■ Exercise instructions ■
Please state how many lines in the records below contain the word "agent"; the number alone is the answer.
################
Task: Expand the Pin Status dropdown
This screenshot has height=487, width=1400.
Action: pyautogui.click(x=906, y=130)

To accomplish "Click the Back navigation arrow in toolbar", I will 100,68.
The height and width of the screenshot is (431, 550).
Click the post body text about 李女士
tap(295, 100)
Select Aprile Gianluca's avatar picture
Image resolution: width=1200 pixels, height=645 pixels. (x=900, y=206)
################
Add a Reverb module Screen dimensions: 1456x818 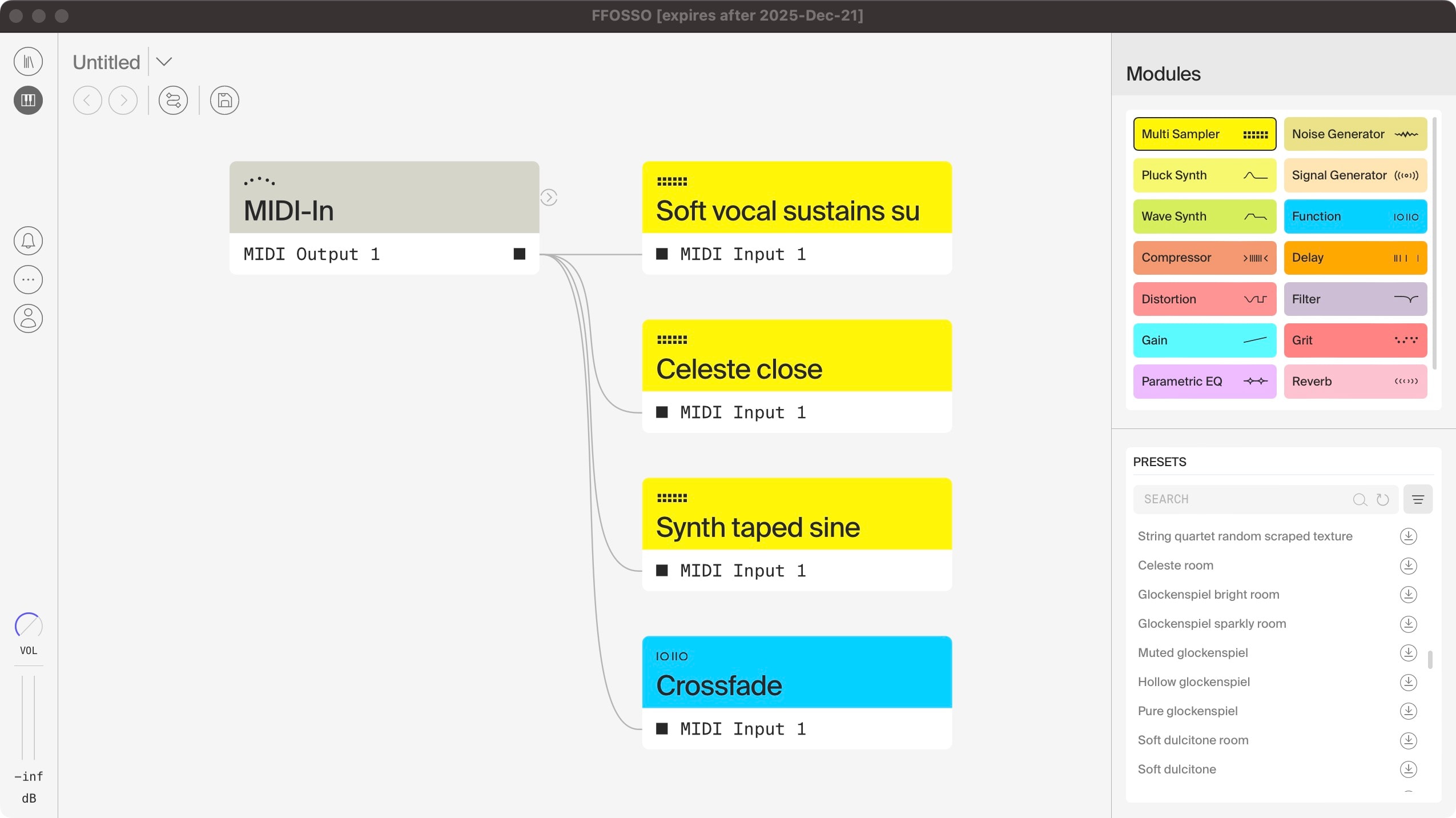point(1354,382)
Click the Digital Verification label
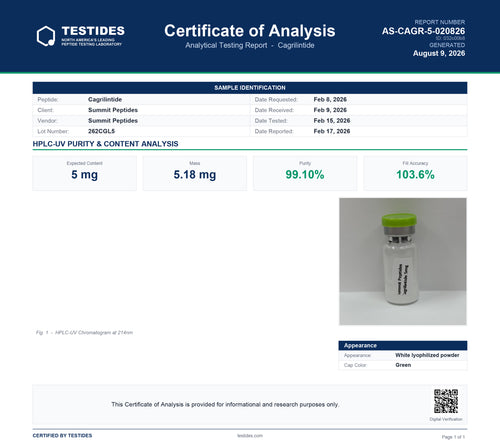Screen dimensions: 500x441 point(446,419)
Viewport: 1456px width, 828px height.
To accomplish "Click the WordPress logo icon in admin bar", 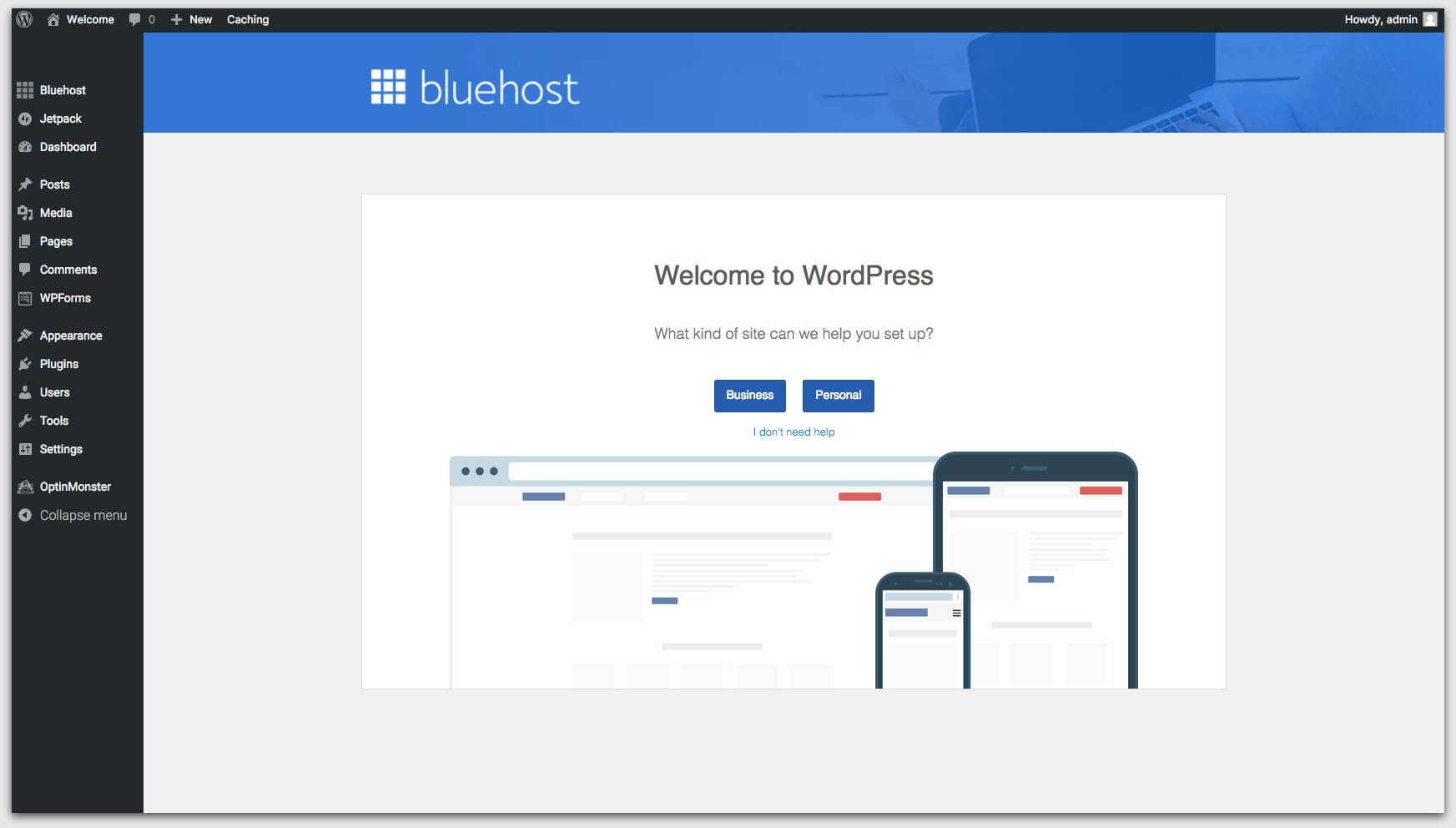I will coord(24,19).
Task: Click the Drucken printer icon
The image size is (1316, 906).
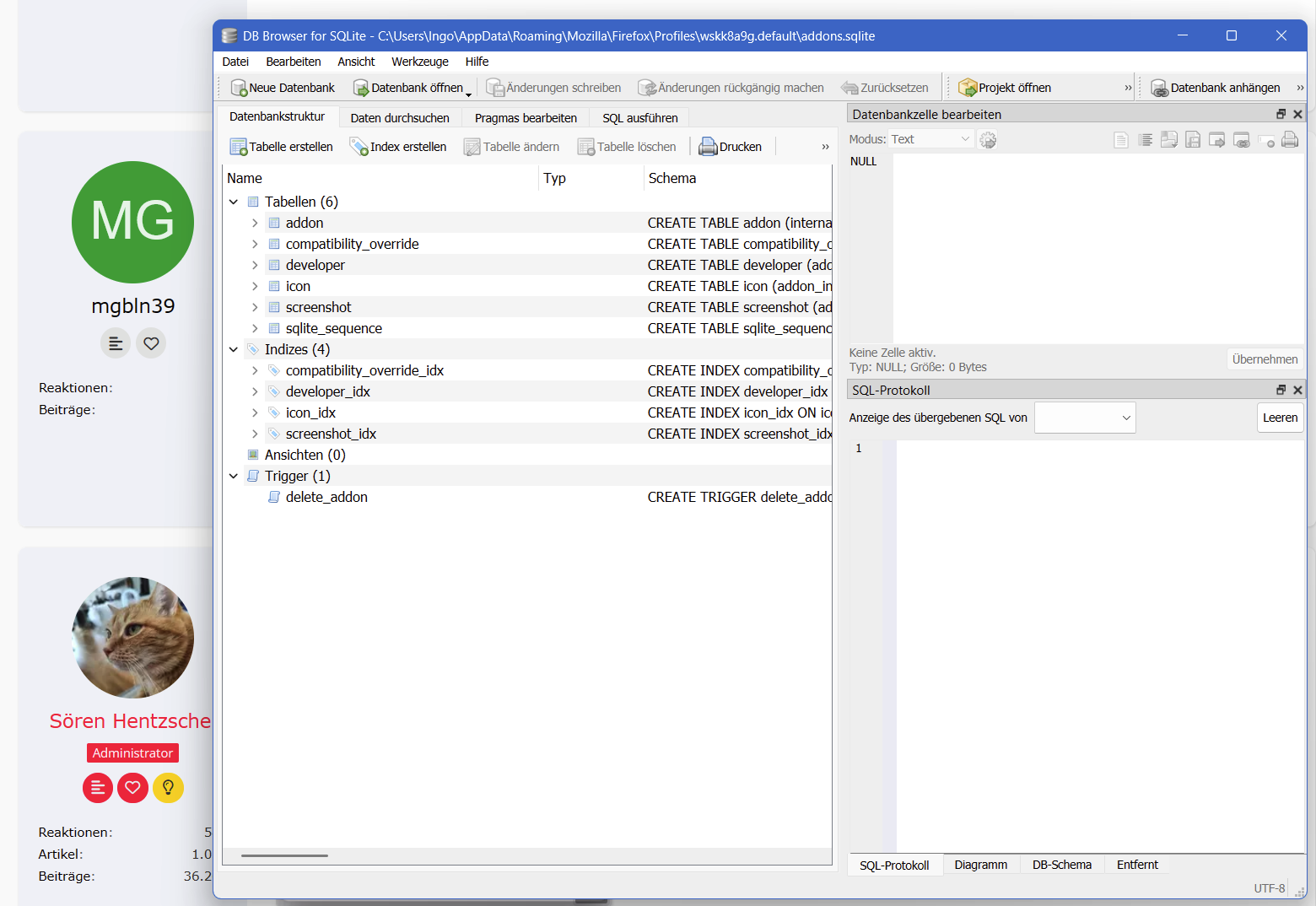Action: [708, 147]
################
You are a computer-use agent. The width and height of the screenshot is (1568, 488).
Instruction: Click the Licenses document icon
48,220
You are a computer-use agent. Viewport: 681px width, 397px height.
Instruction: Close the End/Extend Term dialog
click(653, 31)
################
■ Answer for the task ■
2